§ **ATTIVITÀ ED ESERCIZI**:
(1) Nel brano sul turismo e i dazi, quanti euro hanno speso nel 2019 i clienti americani secondo Bankitalia?
(2) Elenca tutti i prodotti alimentari che il brano sul turismo e i dazi cita a proposito dei dazi statunitensi.
(3) Prosegui il brano sul turismo e i dazi dopo la sua ultima frase.

§ **ESTRATTO DEL DOCUMENTO**:

Il segretario alla Salute Alex Azar ha avvertito che nel Paese "si sta chiudendo la finestra" temporale sulla possibilità di fermare efficacemente il contagio. Dovrebbe bastare questo per fermare qualsiasi polemica sulla decisione europea, supportata dall’Italia, di non inserire gli Usa nella lista dei 15 Paesi extra-europei che da oggi possono viaggiare da e per l’Europa. Eppure le polemiche ci sono, alimentate da quei settori economici che non si danno pace all’idea di dover fare a meno dei ricchi turisti americani e russi, gli altri grandi esclusi dell’elenco Ue. Così il Sole  24Ore mette oggi in primo piano la "spallata all’industria turistica italiana, che in un solo colpo rischia di perdere i suoi migliori ospiti". Che fino ad oggi siano stati "i migliori" lo indicano i numeri (ancora loro!): secondo Bankitalia, nel 2019 i soli clienti americani sono stati 4,4 milioni e hanno speso 5,5 miliardi di euro, registrando quasi 40 milioni di pernottamenti. E si capisce la preoccupazione di Bernabò Bocca, presidente di Federalberghi, che in un’intervista a Repubblica lancia il suo grido d’allarme: "Senza americani, il turismo non ha ossigeno, noi spediamo di meno".

Di certo non aiutano le minacce di Trump, pronto a (ri) sfoderare la sua arma preferita: i dazi. Washington ha appena pubblicato la lista definitiva dei prodotti e dei Paesi Ue sotto esame per nuovi dazi: per l’Italia, secondo un’analisi di Coldiretti, il potenziale impatto è di 3 miliardi di euro, pari ai due terzi del valore dell’export agroalimentare, e si estende tra l’altro a vino, olio e pasta Made in Italy, oltre ai formaggi e salumi che sono già stati colpiti. Tra turismo e nuove tariffe, le preoccupazioni di interi settori economici sono più che comprensibili. Ma la drammaticità dei dati americani, unita a ciò che sappiamo sulla velocità con cui può riaccendersi il contagio, dovrebbero bastare a togliere di mezzo ogni dubbio e ogni polemica. Dopo tutti i sacrifici fatti, e gli sforzi in corso per identificare e isolare i nuovi focolai, anche solo immaginare di riaprire indistintamente le frontiere ai pur ricchi turisti americani è pura follia. Il rischio, infatti, è di far ripartire l’infezione ancor prima di quanto gli esperti ci dicono che potrebbe comunque succedere, ossia in autunno.

§ **DATI DISPONIBILI**:
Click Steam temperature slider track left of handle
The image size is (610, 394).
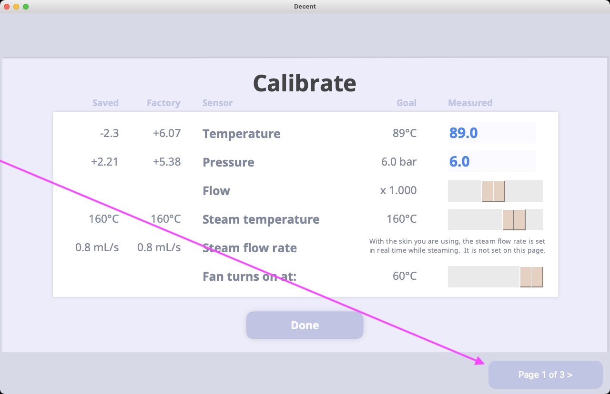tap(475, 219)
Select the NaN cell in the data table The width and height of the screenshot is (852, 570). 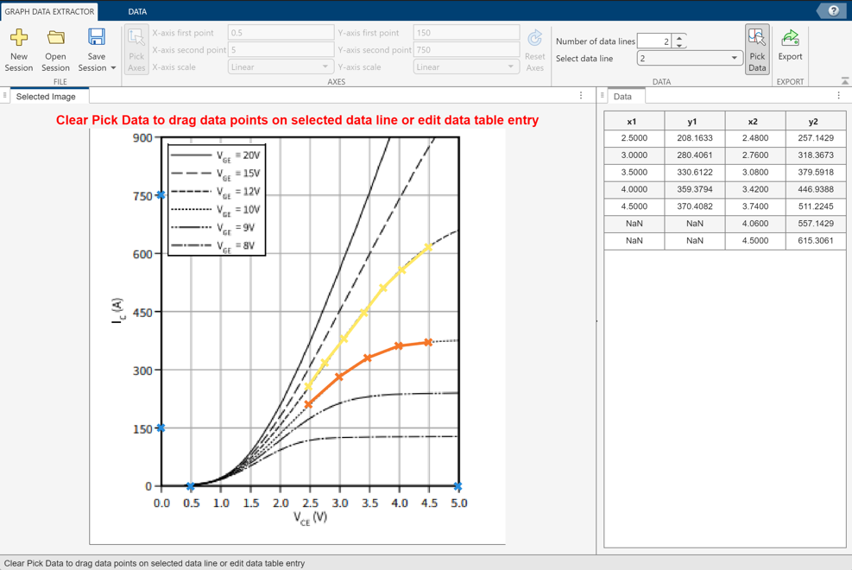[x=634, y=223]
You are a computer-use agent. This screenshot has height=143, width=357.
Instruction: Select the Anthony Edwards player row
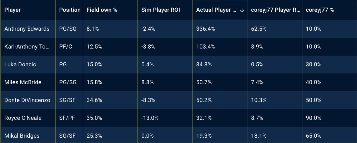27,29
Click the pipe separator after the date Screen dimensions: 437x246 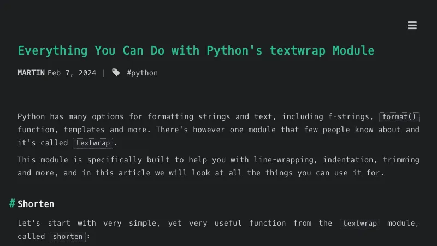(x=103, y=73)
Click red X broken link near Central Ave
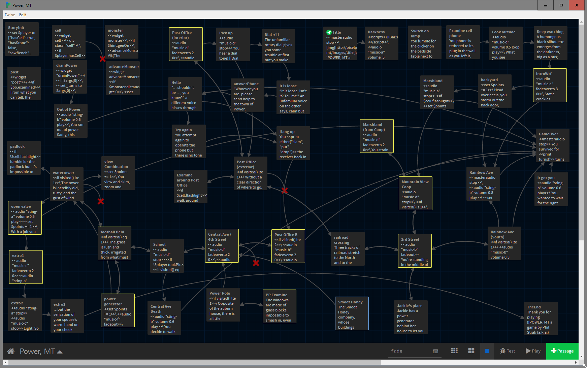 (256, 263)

---

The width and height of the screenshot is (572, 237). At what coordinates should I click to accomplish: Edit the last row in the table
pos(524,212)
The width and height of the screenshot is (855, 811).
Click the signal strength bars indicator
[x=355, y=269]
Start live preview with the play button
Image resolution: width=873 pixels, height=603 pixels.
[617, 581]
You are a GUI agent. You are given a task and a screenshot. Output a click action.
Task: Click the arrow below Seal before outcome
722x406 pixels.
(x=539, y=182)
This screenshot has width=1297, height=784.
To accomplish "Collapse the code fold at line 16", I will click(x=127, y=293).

§ **RISULTATI DELL'ESERCIZIO**:
(1) 5,5 miliardi di euro.

(2) Vino, olio, pasta, formaggi, salumi.

(3)
Salvo poi potercela prendere sempre con qualcuno: per non aver segnalato polmoniti sospette, per non aver indetto zone rosse per tempo, per non aver protetto abbastanza la nostra salute o, viceversa, per non aver avuto abbastanza a cuore i nostri interessi economici. Pare superfluo (ma forse non lo è) ribadire le possibili conseguenze di una risalita delle infezioni oltre la soglia di allerta: nuove zone rosse, altri lockdown, perdite economiche incalcolabili, filiere produttive di nuovo al palo. E questo fermandoci al piano economico, perché su quello sanitario non dovrebbe esserci molto di cui discutere: nuovi morti, altri lutti, soprattutto in quella fascia di popolazione che ora diciamo di voler proteggere. Anche se da noi il peggio è passato, forse è bene ricordare che attualmente la SARSCoV-2 resta una malattia contro cui non abbiamo né vaccino né cura.

È notizia di oggi che gli Stati Uniti hanno acquistato praticamente tutte le scorte per i prossimi tre mesi di Remdesivir, uno dei due farmaci considerati (forse) più efficaci. Secondo il Guardian, all’Europa, al Regno Unito e al resto del mondo non sarebbe rimasto più nulla. Non c’è da sorprendersi, del resto, visto che uno dei pilastri dell’era Trump è sempre stato "America First". Ma qui non si tratta né di sovranismo né di autolesionismo economico. Qui c’è in ballo la salute, un po’ di prudenza la storia recente dovrebbe avercela insegnata.